### INFORMATION PROVIDED:
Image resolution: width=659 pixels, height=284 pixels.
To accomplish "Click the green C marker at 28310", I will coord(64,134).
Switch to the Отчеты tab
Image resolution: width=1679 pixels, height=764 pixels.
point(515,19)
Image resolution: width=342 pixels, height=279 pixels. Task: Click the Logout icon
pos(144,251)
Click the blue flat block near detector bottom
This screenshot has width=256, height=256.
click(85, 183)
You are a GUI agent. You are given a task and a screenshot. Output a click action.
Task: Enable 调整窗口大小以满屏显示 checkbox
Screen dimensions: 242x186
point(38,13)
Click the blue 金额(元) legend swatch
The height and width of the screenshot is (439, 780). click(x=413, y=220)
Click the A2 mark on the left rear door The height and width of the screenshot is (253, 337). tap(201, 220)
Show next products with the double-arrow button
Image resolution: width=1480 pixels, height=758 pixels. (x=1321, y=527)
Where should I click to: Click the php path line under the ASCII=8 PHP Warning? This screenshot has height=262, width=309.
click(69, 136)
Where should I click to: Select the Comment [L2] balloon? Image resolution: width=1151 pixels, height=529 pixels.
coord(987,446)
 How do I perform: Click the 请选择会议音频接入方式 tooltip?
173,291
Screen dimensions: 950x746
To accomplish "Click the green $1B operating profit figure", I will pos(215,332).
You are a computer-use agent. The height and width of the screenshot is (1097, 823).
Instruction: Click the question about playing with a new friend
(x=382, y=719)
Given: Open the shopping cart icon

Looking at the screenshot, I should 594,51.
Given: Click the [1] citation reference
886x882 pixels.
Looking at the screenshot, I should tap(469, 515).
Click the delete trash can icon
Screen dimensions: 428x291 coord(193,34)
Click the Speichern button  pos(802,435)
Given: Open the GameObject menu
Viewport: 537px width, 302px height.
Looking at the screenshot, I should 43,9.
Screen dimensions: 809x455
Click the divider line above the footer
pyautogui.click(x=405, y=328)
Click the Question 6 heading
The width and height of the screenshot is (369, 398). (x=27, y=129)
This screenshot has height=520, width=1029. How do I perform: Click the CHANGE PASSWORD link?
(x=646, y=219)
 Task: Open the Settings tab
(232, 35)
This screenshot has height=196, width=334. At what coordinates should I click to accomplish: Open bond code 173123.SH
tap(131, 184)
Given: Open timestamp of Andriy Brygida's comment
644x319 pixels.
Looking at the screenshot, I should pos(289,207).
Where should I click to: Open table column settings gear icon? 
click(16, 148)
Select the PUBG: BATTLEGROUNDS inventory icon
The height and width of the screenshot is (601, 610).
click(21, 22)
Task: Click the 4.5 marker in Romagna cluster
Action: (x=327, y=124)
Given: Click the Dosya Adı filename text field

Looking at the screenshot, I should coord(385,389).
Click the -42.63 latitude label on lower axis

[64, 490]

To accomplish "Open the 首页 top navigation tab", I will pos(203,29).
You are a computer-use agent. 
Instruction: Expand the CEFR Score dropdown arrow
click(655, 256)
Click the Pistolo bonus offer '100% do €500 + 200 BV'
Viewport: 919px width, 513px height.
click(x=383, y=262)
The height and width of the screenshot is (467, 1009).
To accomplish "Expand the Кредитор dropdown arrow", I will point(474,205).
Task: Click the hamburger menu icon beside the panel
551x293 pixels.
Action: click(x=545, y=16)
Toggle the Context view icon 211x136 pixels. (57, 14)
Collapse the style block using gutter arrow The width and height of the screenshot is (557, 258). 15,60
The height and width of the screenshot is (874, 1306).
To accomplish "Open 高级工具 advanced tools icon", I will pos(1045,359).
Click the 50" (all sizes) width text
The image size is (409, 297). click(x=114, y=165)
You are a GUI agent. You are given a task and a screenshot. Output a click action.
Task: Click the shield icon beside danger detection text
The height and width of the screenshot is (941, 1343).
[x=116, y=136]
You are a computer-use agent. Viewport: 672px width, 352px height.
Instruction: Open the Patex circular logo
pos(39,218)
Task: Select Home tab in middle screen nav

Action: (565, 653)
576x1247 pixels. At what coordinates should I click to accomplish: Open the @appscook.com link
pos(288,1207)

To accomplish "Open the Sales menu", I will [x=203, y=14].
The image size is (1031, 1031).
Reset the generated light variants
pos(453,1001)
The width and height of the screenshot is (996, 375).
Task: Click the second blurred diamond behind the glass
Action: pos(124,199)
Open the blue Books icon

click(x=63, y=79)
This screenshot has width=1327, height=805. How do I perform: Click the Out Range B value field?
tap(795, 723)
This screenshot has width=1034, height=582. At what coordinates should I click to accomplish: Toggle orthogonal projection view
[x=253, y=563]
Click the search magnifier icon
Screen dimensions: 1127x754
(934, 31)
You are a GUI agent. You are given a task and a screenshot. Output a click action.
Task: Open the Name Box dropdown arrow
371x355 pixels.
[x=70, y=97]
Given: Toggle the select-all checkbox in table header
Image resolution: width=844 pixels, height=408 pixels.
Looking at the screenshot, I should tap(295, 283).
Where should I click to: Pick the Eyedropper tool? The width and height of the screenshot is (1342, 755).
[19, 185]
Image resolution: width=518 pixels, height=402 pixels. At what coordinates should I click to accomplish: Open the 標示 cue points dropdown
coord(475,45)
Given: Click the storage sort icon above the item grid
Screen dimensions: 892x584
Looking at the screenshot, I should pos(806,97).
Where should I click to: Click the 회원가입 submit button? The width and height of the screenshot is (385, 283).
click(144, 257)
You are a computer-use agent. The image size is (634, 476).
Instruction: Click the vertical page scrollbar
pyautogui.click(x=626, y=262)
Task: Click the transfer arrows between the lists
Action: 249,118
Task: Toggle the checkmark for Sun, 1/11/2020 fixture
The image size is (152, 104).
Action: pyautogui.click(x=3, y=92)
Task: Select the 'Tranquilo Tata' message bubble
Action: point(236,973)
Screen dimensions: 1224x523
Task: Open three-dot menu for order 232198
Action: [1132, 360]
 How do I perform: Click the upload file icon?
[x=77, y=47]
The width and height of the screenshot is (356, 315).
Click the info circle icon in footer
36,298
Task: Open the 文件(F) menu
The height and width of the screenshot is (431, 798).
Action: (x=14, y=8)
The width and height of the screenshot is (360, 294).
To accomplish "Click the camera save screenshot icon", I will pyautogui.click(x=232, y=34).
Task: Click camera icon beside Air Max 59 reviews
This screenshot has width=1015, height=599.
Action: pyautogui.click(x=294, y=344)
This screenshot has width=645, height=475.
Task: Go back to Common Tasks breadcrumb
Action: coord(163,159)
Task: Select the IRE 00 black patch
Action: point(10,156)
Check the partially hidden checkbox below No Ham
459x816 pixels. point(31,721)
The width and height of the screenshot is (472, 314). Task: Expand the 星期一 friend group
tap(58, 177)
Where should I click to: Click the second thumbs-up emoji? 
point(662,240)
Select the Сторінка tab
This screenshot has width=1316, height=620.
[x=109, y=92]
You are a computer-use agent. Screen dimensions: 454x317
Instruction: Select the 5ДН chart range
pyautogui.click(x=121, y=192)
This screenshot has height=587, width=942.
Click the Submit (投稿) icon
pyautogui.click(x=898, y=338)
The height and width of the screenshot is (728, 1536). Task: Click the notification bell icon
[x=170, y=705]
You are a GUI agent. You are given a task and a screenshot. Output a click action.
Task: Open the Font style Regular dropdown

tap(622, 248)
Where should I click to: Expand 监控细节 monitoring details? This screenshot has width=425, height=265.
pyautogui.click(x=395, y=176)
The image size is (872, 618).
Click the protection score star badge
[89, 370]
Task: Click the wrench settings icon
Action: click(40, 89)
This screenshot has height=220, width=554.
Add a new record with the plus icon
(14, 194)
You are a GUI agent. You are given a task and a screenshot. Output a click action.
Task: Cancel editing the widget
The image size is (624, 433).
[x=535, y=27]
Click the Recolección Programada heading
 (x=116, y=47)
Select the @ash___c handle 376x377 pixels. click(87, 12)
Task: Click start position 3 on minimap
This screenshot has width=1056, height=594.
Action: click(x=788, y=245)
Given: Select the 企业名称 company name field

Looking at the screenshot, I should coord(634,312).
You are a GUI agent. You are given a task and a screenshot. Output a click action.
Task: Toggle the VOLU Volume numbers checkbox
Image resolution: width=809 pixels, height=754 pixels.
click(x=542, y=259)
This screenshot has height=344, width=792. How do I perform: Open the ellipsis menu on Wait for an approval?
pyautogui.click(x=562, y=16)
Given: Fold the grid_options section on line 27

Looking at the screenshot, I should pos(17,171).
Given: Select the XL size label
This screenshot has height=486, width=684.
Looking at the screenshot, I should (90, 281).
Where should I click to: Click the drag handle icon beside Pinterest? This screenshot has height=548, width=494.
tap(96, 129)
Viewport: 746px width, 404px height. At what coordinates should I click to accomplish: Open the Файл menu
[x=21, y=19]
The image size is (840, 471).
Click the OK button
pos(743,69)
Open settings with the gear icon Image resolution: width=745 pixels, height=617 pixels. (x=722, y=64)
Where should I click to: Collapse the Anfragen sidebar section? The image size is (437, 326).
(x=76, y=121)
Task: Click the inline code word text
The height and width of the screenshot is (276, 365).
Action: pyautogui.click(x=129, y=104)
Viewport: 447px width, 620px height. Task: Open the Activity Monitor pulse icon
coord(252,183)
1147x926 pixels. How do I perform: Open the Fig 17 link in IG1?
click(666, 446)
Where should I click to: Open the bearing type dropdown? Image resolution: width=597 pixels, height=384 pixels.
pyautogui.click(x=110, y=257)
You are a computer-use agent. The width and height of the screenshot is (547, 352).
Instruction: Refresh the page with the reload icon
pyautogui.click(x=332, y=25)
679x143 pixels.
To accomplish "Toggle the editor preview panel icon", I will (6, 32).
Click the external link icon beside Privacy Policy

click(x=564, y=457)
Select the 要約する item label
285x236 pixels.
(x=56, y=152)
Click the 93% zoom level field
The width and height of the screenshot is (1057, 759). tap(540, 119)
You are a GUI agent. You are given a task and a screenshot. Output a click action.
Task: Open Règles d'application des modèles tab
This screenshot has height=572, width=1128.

### WORK ITEM:
The line with "Select the 要約する item label" and all the lines after it in the records above are to be output exactly, with nothing added.

### RESPONSE TO THE TASK:
Select the 要約する item label
285x236 pixels.
(x=56, y=152)
Click the 93% zoom level field
The width and height of the screenshot is (1057, 759). tap(540, 119)
You are a GUI agent. You are given a task and a screenshot. Output a click action.
Task: Open Règles d'application des modèles tab
This screenshot has height=572, width=1128.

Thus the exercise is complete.